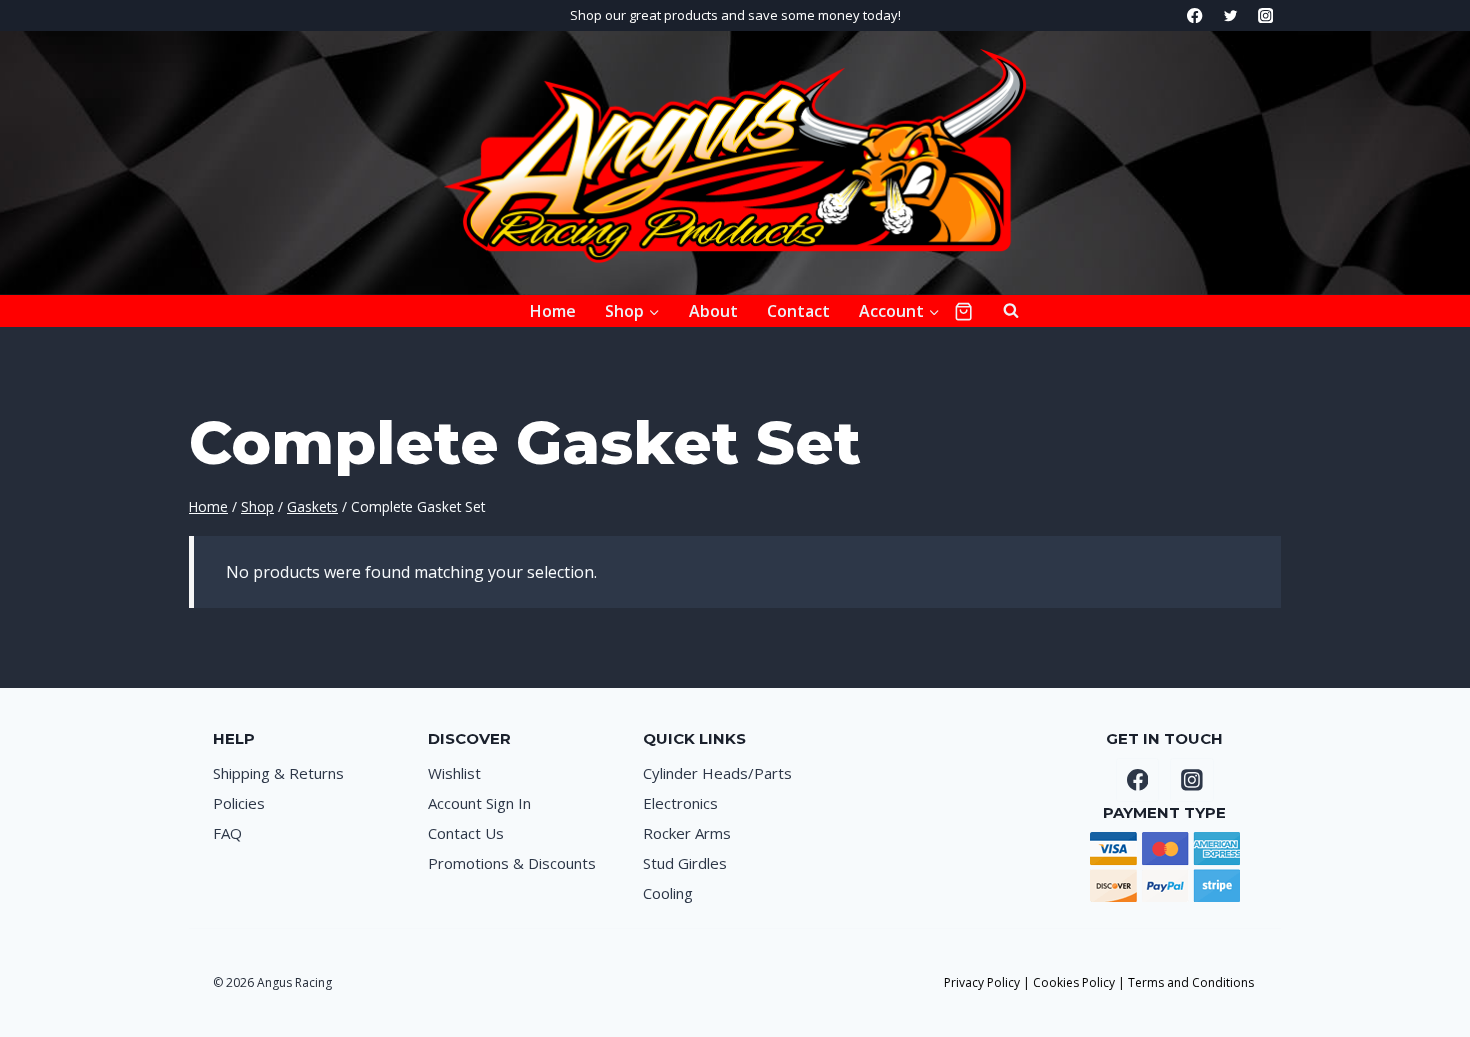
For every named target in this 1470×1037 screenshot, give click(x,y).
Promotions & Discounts (512, 863)
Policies (239, 803)
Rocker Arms (687, 833)
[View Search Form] (1001, 311)
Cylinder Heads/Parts (717, 773)
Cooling (668, 893)
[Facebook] (1195, 15)
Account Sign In (479, 803)
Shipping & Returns (278, 773)
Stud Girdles (685, 863)
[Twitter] (1230, 15)
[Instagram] (1265, 15)
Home (553, 311)
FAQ (227, 833)
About (713, 311)
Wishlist (454, 773)
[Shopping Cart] (963, 311)
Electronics (680, 803)
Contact (798, 311)
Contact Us (466, 833)
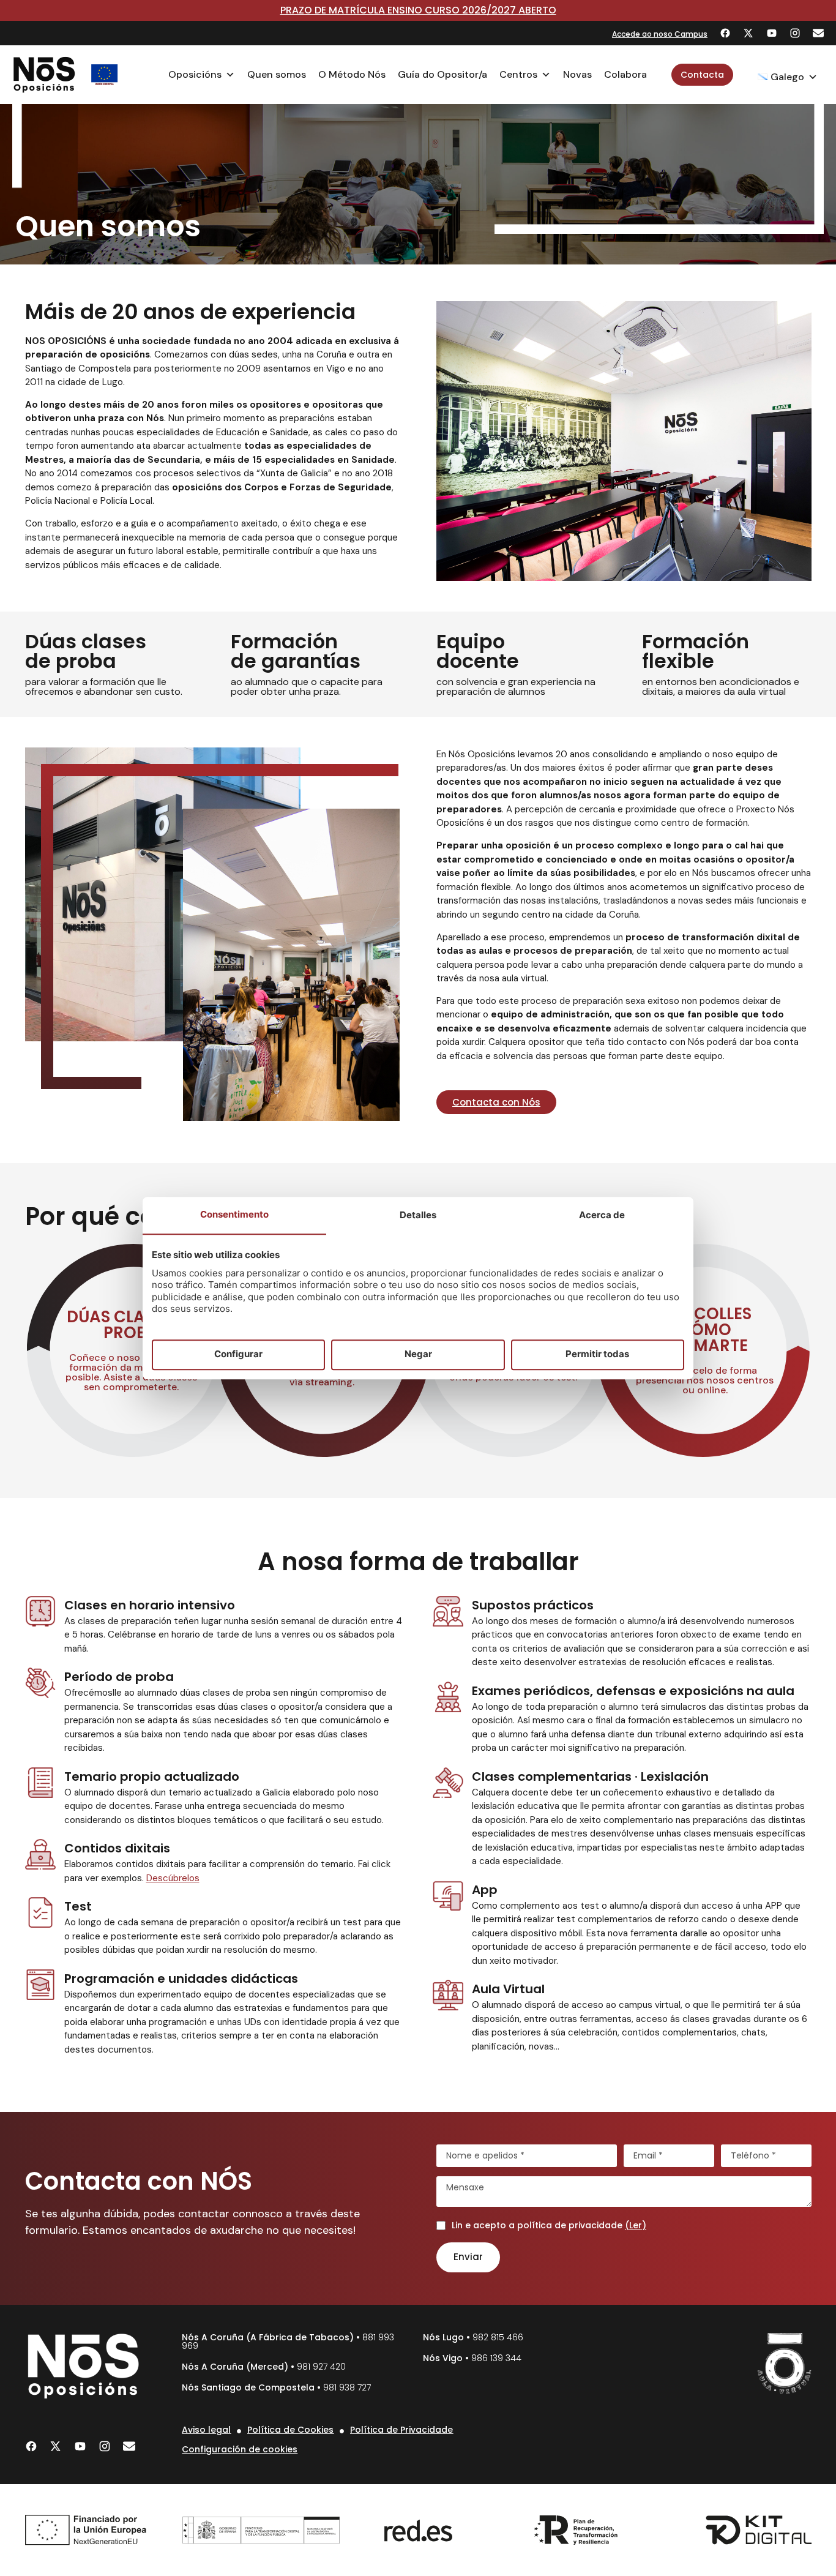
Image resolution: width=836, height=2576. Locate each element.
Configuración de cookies (239, 2449)
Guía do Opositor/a (442, 74)
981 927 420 (321, 2367)
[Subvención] (104, 74)
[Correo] (818, 33)
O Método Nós (352, 74)
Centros (518, 74)
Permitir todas (597, 1354)
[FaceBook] (725, 33)
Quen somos (276, 74)
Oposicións (195, 74)
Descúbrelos (173, 1878)
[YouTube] (771, 33)
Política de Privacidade (401, 2430)
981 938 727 (347, 2387)
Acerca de (602, 1215)
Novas (577, 74)
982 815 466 (497, 2337)
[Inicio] (44, 74)
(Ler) (635, 2225)
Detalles (418, 1215)
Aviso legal (206, 2430)
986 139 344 (496, 2358)
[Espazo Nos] (785, 2363)
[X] (748, 33)
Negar (418, 1354)
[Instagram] (795, 33)
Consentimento (234, 1214)
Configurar (238, 1354)
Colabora (625, 74)
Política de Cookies (290, 2430)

◆ **What this task involves**
Which lines in the records above hold the string "Política"? Copy each of them.

◆ **Output of the task**
Política de Privacidade (401, 2430)
Política de Cookies (290, 2430)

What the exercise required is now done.